The technology, developed by Pangiam, now a BigBear.ai Company, aims to streamline the international arrivals process for U.S. citizens while maintaining security standards.
The deployments include major transportation hubs such as Chicago International Airport (ORD), Dallas Fort Worth International Airport (DFW), John F. Kennedy International Airport Terminals 4 and 8, Los Angeles International Airport’s Terminal 7 and Tom Bradley International Terminal, and several others across the United States and Canada.
"Deploying Enhanced Passenger Processing at scale requires near seamless integration of advanced biometrics, AI, and operational infrastructure," said Kevin McAleenan, CEO of BigBear.ai, in the press release statement.
The biometric software is designed to support U.S. Customs and Border Protection (CBP) operations at these entry points by integrating artificial intelligence with security protocols.
BigBear.ai describes itself as a provider of AI-powered decision intelligence solutions for national security, defense, travel and trade sectors. The company is publicly traded on the New York Stock Exchange under the ticker BBAI.
The announcement represents the company’s ongoing work in the transportation security sector, focusing on technology that aims to balance passenger experience with security requirements at international borders. For investors seeking deeper insights, InvestingPro offers comprehensive analysis with 12 additional ProTips and detailed financial metrics in its exclusive Pro Research Report, helping investors make more informed decisions about this volatile growth stock.

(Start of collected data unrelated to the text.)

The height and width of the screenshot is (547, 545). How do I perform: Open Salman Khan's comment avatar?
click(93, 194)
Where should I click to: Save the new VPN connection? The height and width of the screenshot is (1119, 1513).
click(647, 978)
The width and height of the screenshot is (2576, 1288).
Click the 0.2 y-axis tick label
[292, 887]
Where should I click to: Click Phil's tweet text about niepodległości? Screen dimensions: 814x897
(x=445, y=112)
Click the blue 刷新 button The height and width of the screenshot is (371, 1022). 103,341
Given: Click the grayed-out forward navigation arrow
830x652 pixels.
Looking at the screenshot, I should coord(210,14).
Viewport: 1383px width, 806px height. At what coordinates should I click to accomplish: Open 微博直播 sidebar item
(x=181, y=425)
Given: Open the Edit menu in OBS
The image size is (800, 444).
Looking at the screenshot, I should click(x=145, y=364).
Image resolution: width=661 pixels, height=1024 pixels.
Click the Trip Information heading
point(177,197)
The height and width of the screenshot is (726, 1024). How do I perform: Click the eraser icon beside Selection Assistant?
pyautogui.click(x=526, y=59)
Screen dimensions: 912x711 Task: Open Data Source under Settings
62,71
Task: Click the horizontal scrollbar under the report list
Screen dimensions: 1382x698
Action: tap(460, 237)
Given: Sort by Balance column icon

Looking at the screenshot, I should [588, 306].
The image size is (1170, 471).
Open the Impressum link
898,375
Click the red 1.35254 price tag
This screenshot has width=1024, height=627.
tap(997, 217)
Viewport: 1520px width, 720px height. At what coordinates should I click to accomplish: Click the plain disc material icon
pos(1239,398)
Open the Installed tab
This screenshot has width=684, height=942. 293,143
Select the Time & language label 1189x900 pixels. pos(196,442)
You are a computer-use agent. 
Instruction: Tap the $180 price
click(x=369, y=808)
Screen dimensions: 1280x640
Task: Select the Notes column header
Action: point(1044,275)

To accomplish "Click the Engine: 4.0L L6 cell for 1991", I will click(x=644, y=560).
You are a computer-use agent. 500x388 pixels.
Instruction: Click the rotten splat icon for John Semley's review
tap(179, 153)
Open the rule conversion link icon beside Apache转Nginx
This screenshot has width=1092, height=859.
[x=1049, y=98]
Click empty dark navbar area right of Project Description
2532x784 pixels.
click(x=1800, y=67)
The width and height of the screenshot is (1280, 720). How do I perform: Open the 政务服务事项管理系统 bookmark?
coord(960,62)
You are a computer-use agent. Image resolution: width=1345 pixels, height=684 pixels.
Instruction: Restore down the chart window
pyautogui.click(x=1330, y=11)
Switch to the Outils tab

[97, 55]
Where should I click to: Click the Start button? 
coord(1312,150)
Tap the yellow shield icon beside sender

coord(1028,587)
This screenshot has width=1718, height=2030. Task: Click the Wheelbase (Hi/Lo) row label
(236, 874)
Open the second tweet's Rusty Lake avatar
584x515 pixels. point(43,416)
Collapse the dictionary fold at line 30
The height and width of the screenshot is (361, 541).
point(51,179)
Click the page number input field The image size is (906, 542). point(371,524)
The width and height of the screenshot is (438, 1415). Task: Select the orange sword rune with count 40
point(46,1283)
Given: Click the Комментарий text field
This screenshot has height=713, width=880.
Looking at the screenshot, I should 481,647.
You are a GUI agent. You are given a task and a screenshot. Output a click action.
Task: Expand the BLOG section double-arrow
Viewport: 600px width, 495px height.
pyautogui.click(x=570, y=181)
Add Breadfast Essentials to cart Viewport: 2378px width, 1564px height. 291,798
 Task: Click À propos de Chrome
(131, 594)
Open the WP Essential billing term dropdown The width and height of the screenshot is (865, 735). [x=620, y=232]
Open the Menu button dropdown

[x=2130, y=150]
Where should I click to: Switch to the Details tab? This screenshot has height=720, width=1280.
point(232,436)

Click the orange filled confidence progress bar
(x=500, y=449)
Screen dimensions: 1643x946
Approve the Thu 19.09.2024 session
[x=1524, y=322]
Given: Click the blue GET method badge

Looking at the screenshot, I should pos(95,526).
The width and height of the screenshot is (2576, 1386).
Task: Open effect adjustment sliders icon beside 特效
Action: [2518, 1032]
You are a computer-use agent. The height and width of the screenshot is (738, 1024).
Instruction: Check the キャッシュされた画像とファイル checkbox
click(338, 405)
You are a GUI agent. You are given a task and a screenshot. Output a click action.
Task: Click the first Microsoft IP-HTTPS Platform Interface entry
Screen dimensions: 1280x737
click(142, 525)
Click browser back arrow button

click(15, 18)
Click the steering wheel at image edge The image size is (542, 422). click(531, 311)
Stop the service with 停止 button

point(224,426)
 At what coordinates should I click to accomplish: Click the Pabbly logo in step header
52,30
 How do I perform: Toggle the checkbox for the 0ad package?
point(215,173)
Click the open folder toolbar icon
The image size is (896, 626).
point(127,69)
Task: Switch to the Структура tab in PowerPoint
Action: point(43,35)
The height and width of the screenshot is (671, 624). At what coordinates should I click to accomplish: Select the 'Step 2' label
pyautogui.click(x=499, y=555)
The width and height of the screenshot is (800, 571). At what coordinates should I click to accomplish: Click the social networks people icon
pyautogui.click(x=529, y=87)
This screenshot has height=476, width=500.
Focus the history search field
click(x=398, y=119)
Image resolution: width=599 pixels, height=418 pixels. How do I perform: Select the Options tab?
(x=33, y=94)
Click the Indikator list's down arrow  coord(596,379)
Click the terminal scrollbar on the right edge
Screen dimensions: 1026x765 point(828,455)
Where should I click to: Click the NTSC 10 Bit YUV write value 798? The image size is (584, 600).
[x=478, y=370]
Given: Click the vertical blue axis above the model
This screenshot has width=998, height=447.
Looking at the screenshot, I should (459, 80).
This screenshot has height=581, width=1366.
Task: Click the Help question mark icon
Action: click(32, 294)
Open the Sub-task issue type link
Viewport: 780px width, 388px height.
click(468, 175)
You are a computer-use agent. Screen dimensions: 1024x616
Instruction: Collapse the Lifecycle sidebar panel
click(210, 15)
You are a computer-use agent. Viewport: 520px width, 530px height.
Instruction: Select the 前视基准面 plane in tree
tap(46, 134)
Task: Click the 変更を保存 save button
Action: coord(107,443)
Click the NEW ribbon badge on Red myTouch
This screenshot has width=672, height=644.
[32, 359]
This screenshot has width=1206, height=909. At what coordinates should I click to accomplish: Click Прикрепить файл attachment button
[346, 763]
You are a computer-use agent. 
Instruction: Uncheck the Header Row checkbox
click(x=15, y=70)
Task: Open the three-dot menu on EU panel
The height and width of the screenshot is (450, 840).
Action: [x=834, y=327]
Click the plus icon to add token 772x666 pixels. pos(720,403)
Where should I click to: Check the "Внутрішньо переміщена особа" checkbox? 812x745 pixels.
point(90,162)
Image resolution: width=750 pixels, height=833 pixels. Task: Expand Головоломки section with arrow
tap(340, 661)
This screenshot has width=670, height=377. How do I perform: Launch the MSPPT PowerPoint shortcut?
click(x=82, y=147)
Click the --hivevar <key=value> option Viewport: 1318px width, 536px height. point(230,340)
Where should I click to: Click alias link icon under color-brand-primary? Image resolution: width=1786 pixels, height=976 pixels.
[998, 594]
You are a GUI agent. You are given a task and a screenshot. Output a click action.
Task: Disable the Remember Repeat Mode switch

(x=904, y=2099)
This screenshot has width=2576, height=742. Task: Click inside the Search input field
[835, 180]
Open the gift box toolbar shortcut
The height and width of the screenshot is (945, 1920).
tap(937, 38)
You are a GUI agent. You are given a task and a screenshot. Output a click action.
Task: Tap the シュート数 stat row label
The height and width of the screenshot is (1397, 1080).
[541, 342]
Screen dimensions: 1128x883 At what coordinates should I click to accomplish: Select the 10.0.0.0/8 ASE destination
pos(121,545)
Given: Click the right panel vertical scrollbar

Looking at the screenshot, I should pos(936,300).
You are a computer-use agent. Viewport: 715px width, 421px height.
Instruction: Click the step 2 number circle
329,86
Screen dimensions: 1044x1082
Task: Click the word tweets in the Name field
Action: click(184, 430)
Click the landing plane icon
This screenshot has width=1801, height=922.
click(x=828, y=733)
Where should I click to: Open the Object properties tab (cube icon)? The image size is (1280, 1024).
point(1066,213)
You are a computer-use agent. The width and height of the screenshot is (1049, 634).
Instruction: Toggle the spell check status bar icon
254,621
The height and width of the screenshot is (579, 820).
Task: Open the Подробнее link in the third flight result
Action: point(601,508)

In other recent news, BigBear.ai reported its first-quarter 2025 earnings, revealing a revenue increase of 4.9% to $34.8 million, yet this figure fell short of the FactSet consensus estimates. The company also posted an earnings per share of -$0.25, missing the forecast of -$0.05. Despite these shortfalls, BigBear.ai’s backlog increased significantly, reaching $385 million, marking a 30.1% year-over-year rise. Additionally, Cantor Fitzgerald adjusted its outlook for BigBear.ai, lowering the 12-month price target from $6.00 to $5.00 while maintaining an Overweight rating, reflecting concerns over the macroeconomic environment.
In another development, BigBear.ai formed a strategic partnership with Easy Lease PJSC and Vigilix Technology Investment L.L.C to advance AI solutions in the United Arab Emirates. This collaboration aims to support digital transformation across multiple sectors. Furthermore, BigBear.ai has joined forces with Hardy Dynamics in a U.S. Army initiative, Project Linchpin, to enhance future warfighting capabilities with AI technologies. Lastly, the company announced the appointment of Sean Ricker as interim CFO, succeeding Julie Peffer, who has moved on to other opportunities.